Richard Quinn, a top Huntsman consultant and veteran South Carolina Republican operative, sent a memo to campaign manager Matt David and senior adviser John Weaver this week calling for a robust effort in the Palmetto State.
"Exceeding expectations in (New Hampshire) can trigger a critical burst of momentum for Governor Huntsman in South Carolina if we act quickly," Quinn wrote in the private memo obtained by CNN. "He has not yet been well-defined here and his strong conservative record will play well – particularly in the conservative upstate."
The memo, which includes a detailed voter ID strategy and county-by-county turnout model, does not define what "exceeding expectations" in New Hampshire might be - though most Republicans agree that Huntsman needs to win the state or at least surge into a strong second place finish to soldier on.
A CNN/TIME/ORC poll released this week had Huntsman at 9% in New Hampshire, putting him a distant fourth behind Mitt Romney, Ron Paul and Newt Gingrich.

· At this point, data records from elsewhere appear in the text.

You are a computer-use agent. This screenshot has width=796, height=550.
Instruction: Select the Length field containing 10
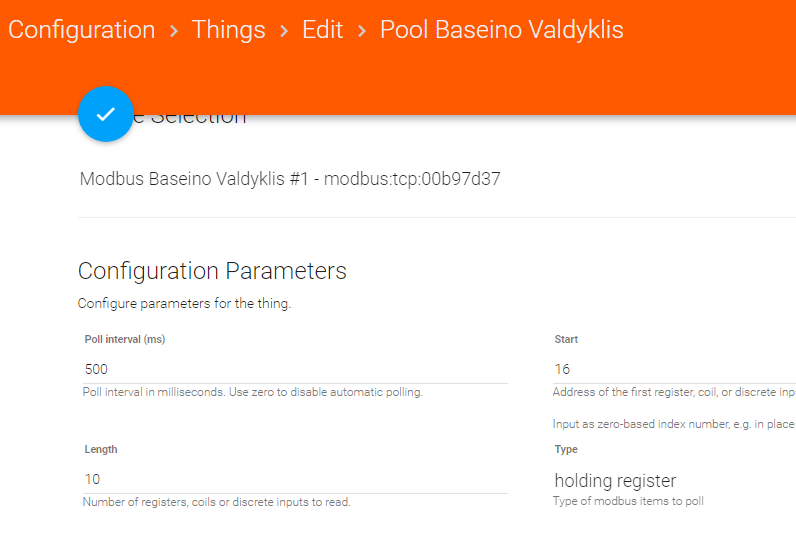pyautogui.click(x=295, y=479)
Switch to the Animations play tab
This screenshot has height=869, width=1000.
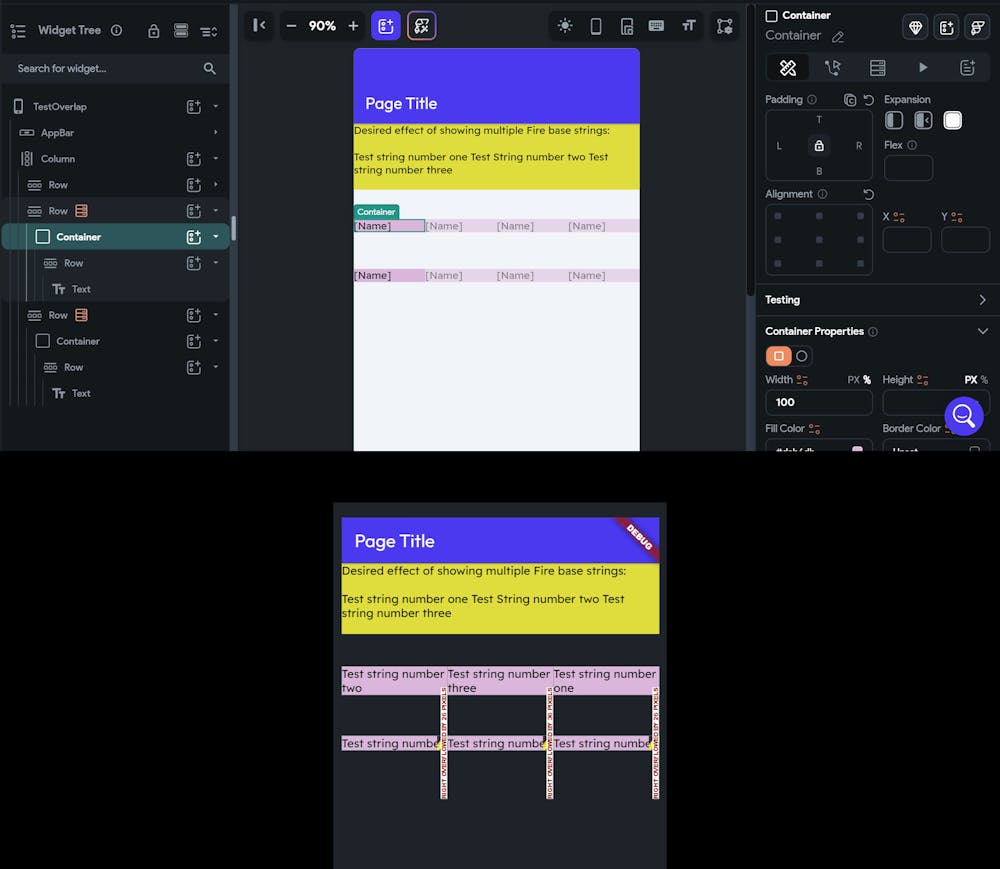pyautogui.click(x=923, y=68)
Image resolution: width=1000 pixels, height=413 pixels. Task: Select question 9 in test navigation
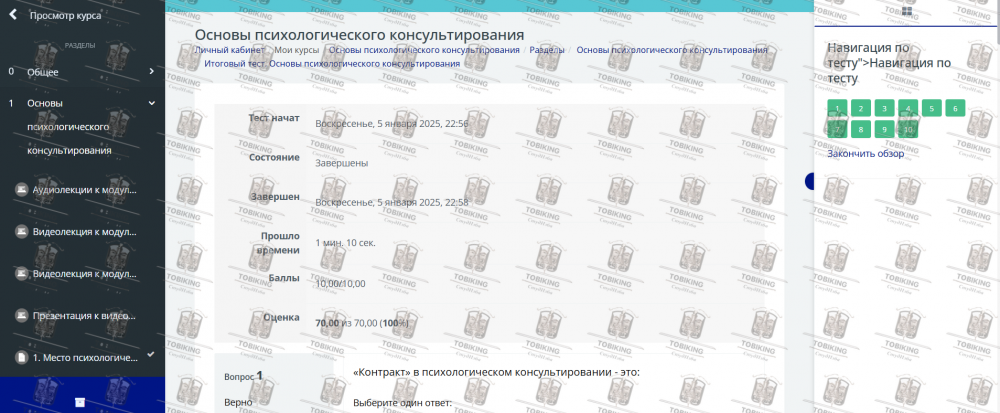(x=884, y=129)
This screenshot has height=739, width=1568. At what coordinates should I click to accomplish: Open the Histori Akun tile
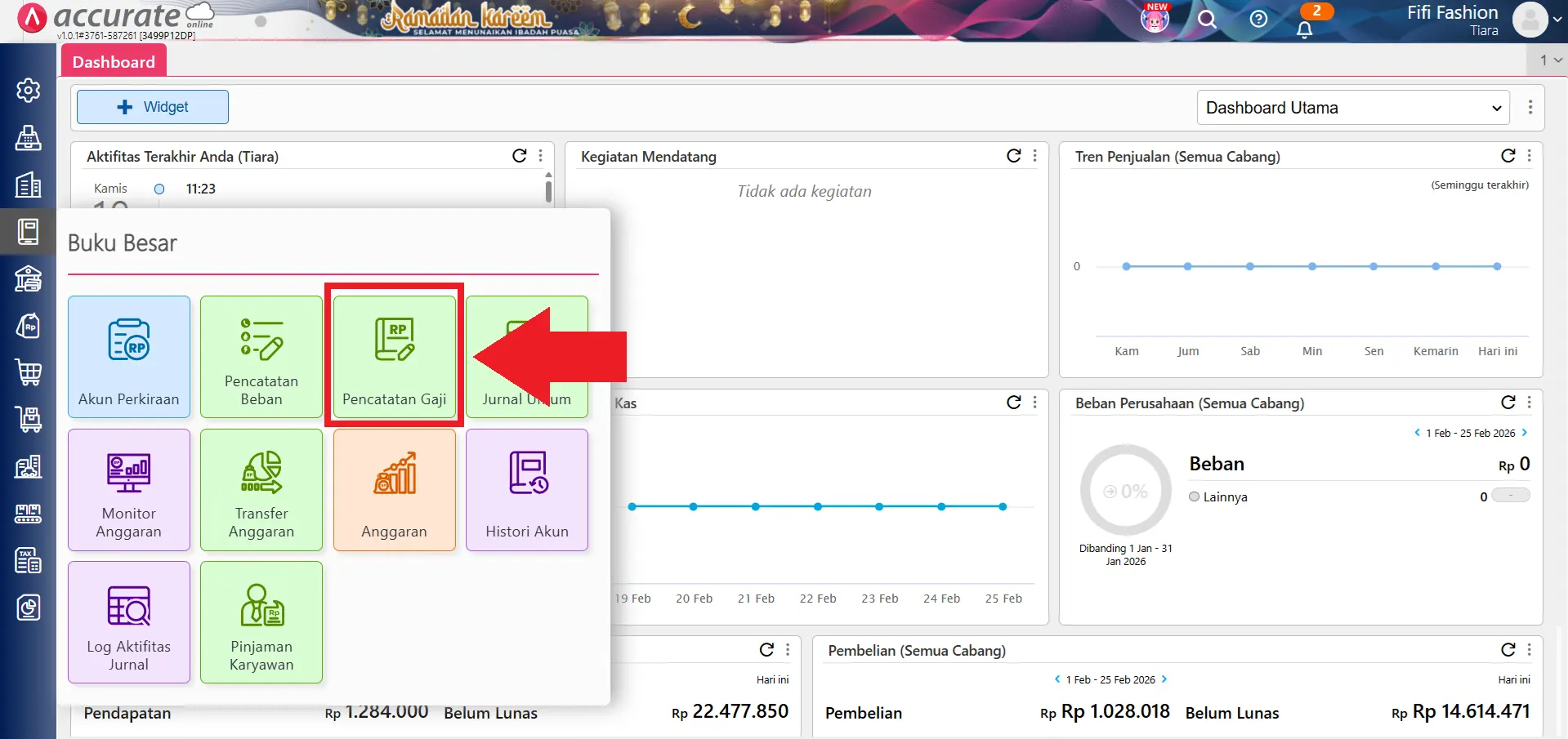527,490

In South Carolina, Huntsman is an afterthought. While there have been few reliable recent polls in the state, he has consistently registered in the low single digits.
Huntsman has focused most of his campaign resources in New Hampshire, but has kept a four-person staff in South Carolina in the event that his campaign moves forward.

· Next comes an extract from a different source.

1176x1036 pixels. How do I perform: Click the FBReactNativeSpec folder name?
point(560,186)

Quinn, who advised Arizona Sen. John McCain's successful 2008 campaign in South Carolina, says in his memo that Huntsman can follow a similar path to victory: remaining competitive in the socially conservative and evangelical-heavy upstate, and running stronger in the midlands and along the coast where fiscal concerns are more important.
"Gov. Huntsman has the flexibility to get his conservative message out in the Greenville and Spartanburg market while also devoting the necessary time and resources along the coast and in the midlands focusing on his economic record," Quinn wrote, calling Huntsman a "natural fit" for the coastal counties that racked up big margins for McCain in 2008.

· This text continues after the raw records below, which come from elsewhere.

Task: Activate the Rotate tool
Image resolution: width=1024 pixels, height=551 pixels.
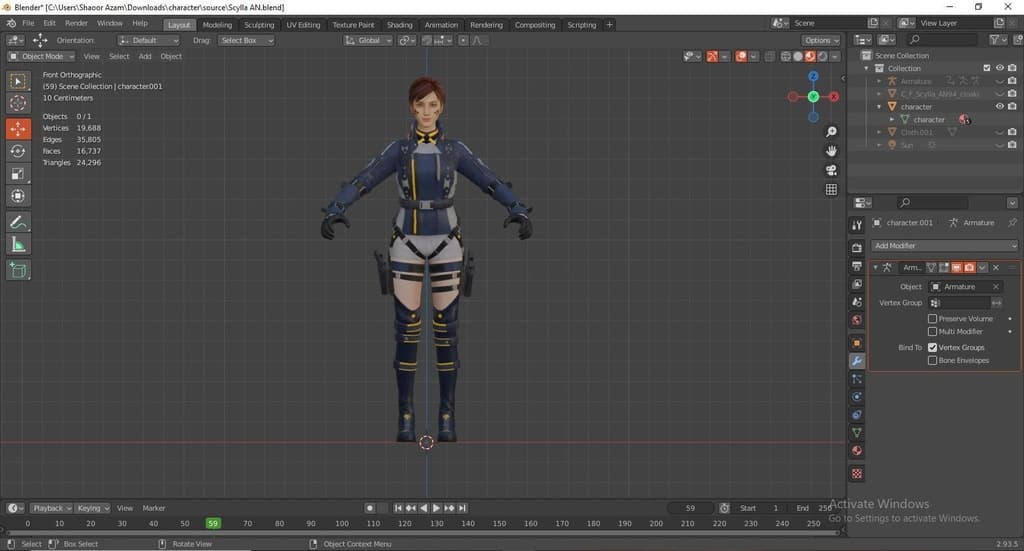Action: click(18, 151)
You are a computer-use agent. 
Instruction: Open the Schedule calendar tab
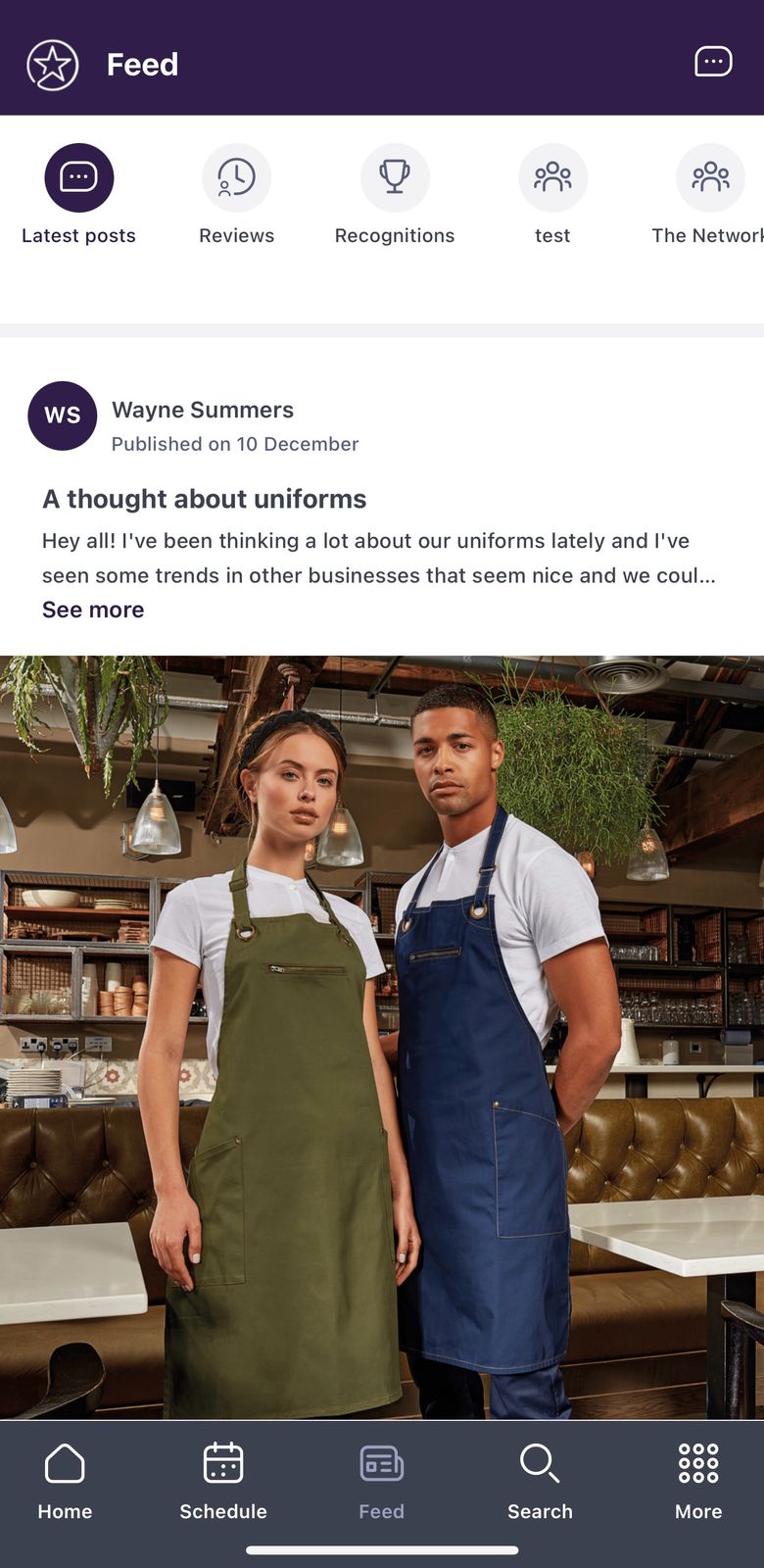point(223,1481)
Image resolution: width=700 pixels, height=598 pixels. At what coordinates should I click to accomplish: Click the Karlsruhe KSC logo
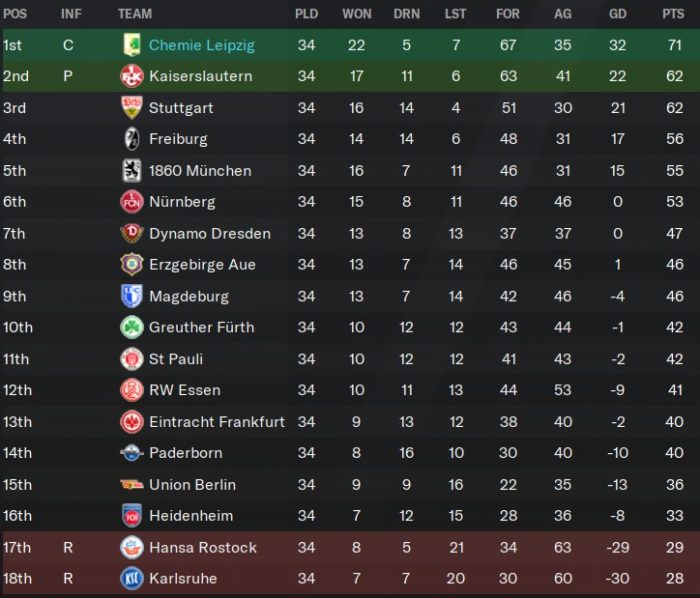(132, 578)
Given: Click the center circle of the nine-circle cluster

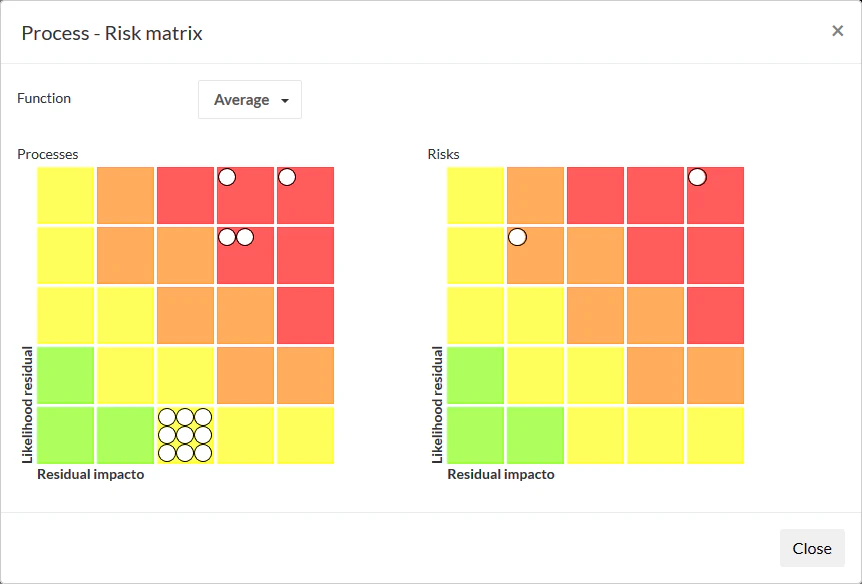Looking at the screenshot, I should pos(185,435).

The comparison is not without flaws. While McCain and Huntsman might share an appeal in moderate-leaning swaths of the state, McCain had previously run for president in South Carolina in 2000, and then worked the state politically for years before his successful primary bid in 2008.
Quinn asks for "heavy advertising" across the state and six total field offices - requests that might stretch Huntsman's thin campaign budget.
His turnout prediction is also optimistic. Quinn estimates that 500,000 voters will show up for the Republican primary.
A pool of voters that large would presumably include a heavy dose of independent voters, which could boost Huntsman's showing.
Republican operatives in the state, however, have forecast a turnout somewhere between 400,000 and 450,000.
In plotting a message, Quinn calls for direct attacks against former Massachusetts Gov. Mitt Romney, who is quietly making a play to win the state after losing it badly in 2008.
"Romney's record on health care will hurt him in the upstate; particularly if we are able to get the word out about his out of control health care spending," Quinn wrote. "Polling shows voters care about government spending, and this is a winning issue in (South Carolina)."